The reactions of jade-green Tp*MoIVO(S2PR2) [Tp* = hydrotris(3,5-dimethylpyrazol-1-yl)borate; R = Et, Pri, Ph] with propylene sulfide produce ochre-red Tp*MoVIOS{SP(S)R2}. The complexes have been characterized by microanalysis, mass spectrometry, cyclic voltammetry, spectroscopy (IR, NMR, UV-vis, and X-ray absorption), and X-ray crystallography. The distorted-octahedral isopropyl and phenyl derivatives feature a tridentate fac-Tp* ligand, a terminal oxo ligand, and a unique five-membered Mo(=S){SP(=S)R2 ring moiety formed by a weak, intramolecular, bonding interaction between the Mo=S1 and (uncoordinated) S3=P moieties. The Mo=S1 [2.227(2) A (R = Pri) and 2.200(2) A (R = Ph)] and S1...S3 distances [2.396(3) A (R = Pri) and 2.383(2) A (R = Ph)] are indicative of a pi-bonded Mo=S1 unit and a weak (bond order ca. 1/3) S1...S3 interaction; the solid-state structures are maintained in solution according to S K-edge X-ray absorption data. The complexes react with excess cyanide to form thiocyanate and Tp*MoO(S2PR2), under anaerobic conditions, or Tp*MoO2(S2PR2), under aerobic conditions; the latter models the production of thiocyanate and desulfo molybdenum hydroxylases upon cyanolysis of molybdenum hydroxylases. The complexes react with triphenylphosphine to give Tp*MoO(S2PR2) and SPPh3, with cobaltocene or hydrosulfide ion to produce [Tp*MoVOS(S2PR2)]-, and with ferrocenium salts to yield [Tp*MoVO(S3PR2)]+; in the last two reactions, Mo(V) is produced by direct or induced internal redox reactions, respectively. The presence of the Mo(O)=S...S interaction does not radically lengthen the Mo=S bond in the complexes or preclude them from reactions typical of unperturbed oxosulfidomolybdenum(VI) complexes.

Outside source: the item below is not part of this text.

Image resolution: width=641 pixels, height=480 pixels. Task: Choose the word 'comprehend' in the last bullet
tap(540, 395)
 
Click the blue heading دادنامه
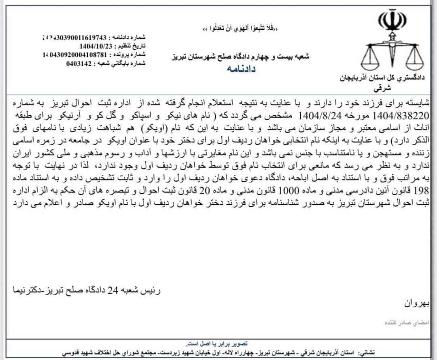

Unusual Oxidation of Phosphines Employing Water as the Oxygen Atom Source and Tris(benzene-1,2-dithiolate)molybdenum(VI) as the Oxidant. A Functional Molybdenum Hydroxylase Analogue System

The kinetics of the reaction of Mo(VI)(S2C6H4)3 with organic phosphines to produce the anionic Mo(V) complex, Mo(V)(S2C6H4)3-, and phosphine oxide have been investigated. Reaction rates, monitored by UV-vis stopped-flow spectrophotometry, were studied in THF/H2O media as a function of the concentration of phosphine, molybdenum complex, pH, and water concentration. The reaction exhibits pH-dependent phosphine saturation kinetics and is first-order in complex concentration. The water concentration strongly enhances the reaction rate, which is consistent with the formation of Mo(VI)(S2C6H4)3(H2O) adduct as a crucial intermediate. The observed pH dependence of the reaction rate would arise from the distribution between acid and basic forms of this adduct. Apparently, the electrophilic attack by the phosphine at the oxygen requires the coordinated water to be in the unprotonated hydroxide form, Mo(VI)(S2C6H4)3(HO)-. This is followed by the concerted abstraction of 2e-, H+ by the Mo(VI) center to give Mo(IV)(S2C6H4)3(2-), H+, and the corresponding phosphine oxide. However, this Mo(IV) complex product is oxidized rapidly to Mo(V)(S2C6H4)3- via comproportionation with unreacted Mo(VI)(S2C6H4)3. The Mo(V) complex thus formed can be oxidized to the starting Mo(VI) complex upon admission of O2. Consequently, Mo(VI)(S2C6H4)3 is a catalyst for the autoxidation of phosphines in the presence of water. Additionally, there was a detectable variation in the reactivity for a series of tertiary phosphines. The rate of Mo(VI) complex reduction increases as does the phosphine basicity: (p-CH3C6H4)3P > (C6H5)3P > (p-ClC6H4)3P. Oxygen isotope tracing confirms that water rather than dioxygen is the source of the oxygen atom which is transferred to the phosphine. Such reactivity parallels oxidase activity of xanthine enzyme with phosphine as oxygen atom acceptor and Mo(VI)(S2C6H4)3 as electron acceptor.